While I want my feeding tube to be disconnected if ever I am in Terri Schiavo’s state, I question the courts’ finding that this is what Terri (a Catholic) would have wanted. That finding hinges on Pinellas County Circuit Judge George Greer’s less-than-convincing February 11, 2000, opinion crediting the unavoidably self-interested, initially undisclosed, and disputed recollections of Michael Schiavo (and his brother and sister-in-law). The same Michael Schiavo wants to marry the woman whose two children he has fathered while seeking to speed his wife’s demise. This is "clear and convincing evidence"?
Perhaps the law should be changed to bar such an outcome in any future case in which the patient’s parents or spouse object. Still, any error by Judge Greer or the many other judges who have upheld his decision comes nowhere near justifying the ill-conceived effort by Congress and the president to have the federal courts second-guess the state courts’ final judgment, in a fully and competently litigated case involving a tragic family dispute.
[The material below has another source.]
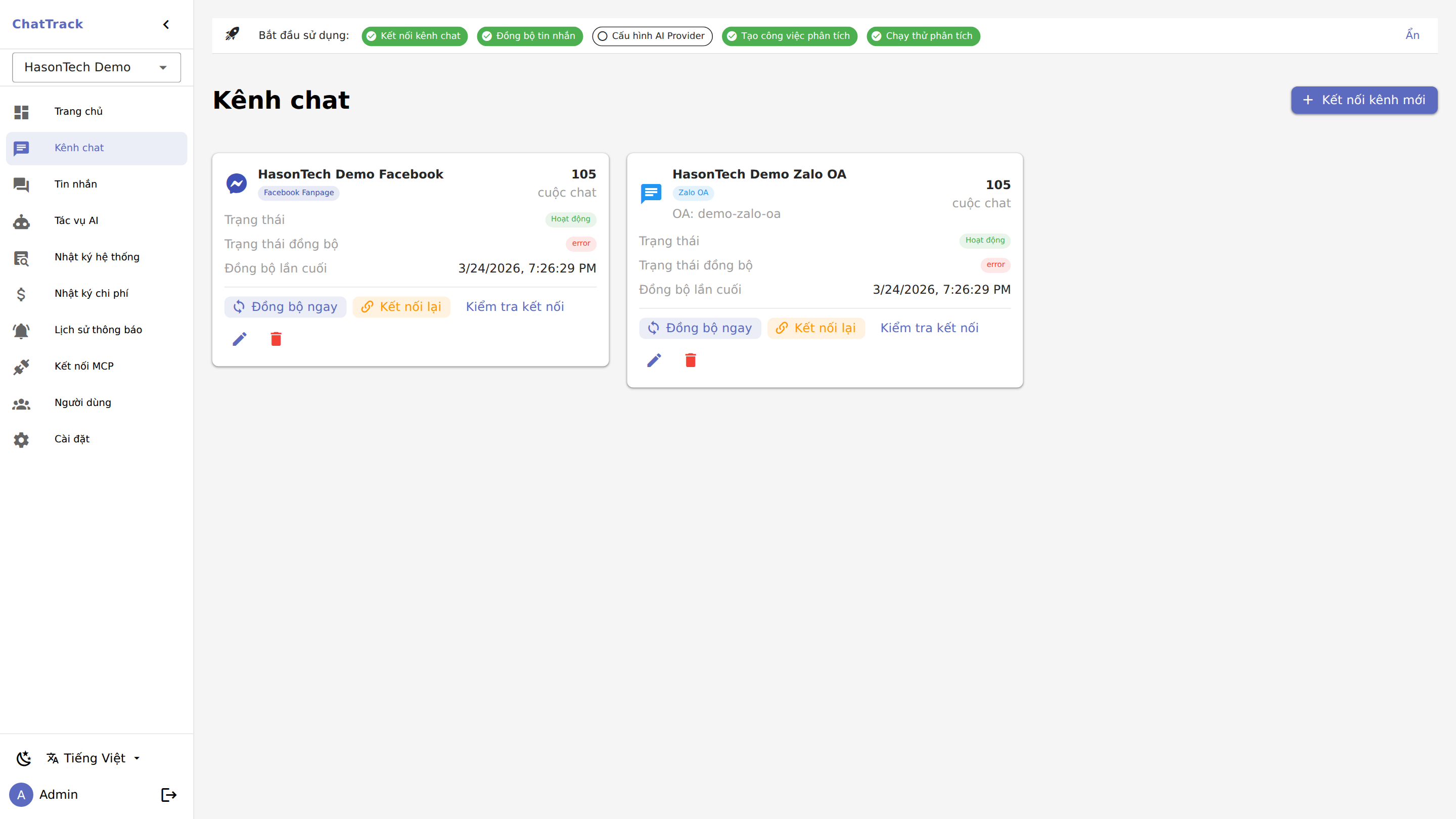This screenshot has width=1456, height=819.
Task: Click the Đồng bộ tin nhắn completed step
Action: [529, 35]
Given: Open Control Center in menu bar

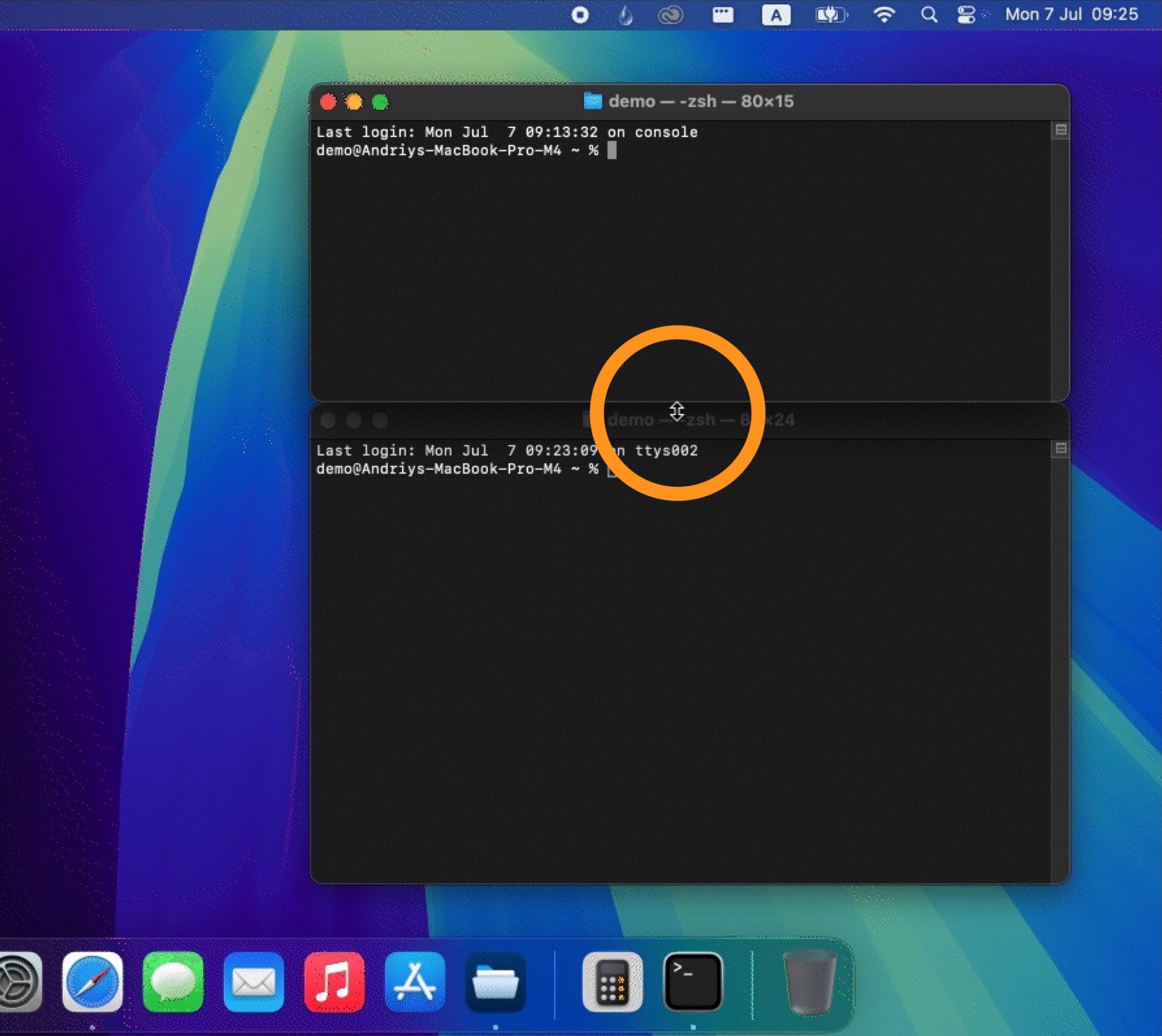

We will see many more cases that present such tragic choices and ugly disputes. Especially if we fail to prepare or refuse to honor living wills. University of Rochester economist Steven Landsburg has argued (in Slate) that these wills should be disregarded as "the preferences of someone who is [too incapacitated] to care what we do." Princeton jurisprudence professor Robert George has claimed (in a National Review Online interview) that people cannot make sensible "decisions in advance about whether to have themselves starved to death if they eventually find themselves disabled."
To the contrary, living wills can do a lot of good. They can ease the awful burden of decision that faces an incapacitated patient’s loved ones. They can avoid or resolve many (albeit, not all) family disputes such as the one over Terri Schiavo. Perhaps most important, they may chart the only safe course for our society to steer between the Scylla of wasting scarce dollars prolonging the lives of people who would rather be dead and the Charybdis of rampant involuntary euthanasia.
"We’ve got a duty to die and get out of the way, with all of our machines and artificial hearts, [and let] our kids build a reasonable life," former Colorado Gov. Richard Lamm said in a much-criticized 1984 speech. He had a point. But this is not a duty for which we should be conscripted. It is one for which we should volunteer.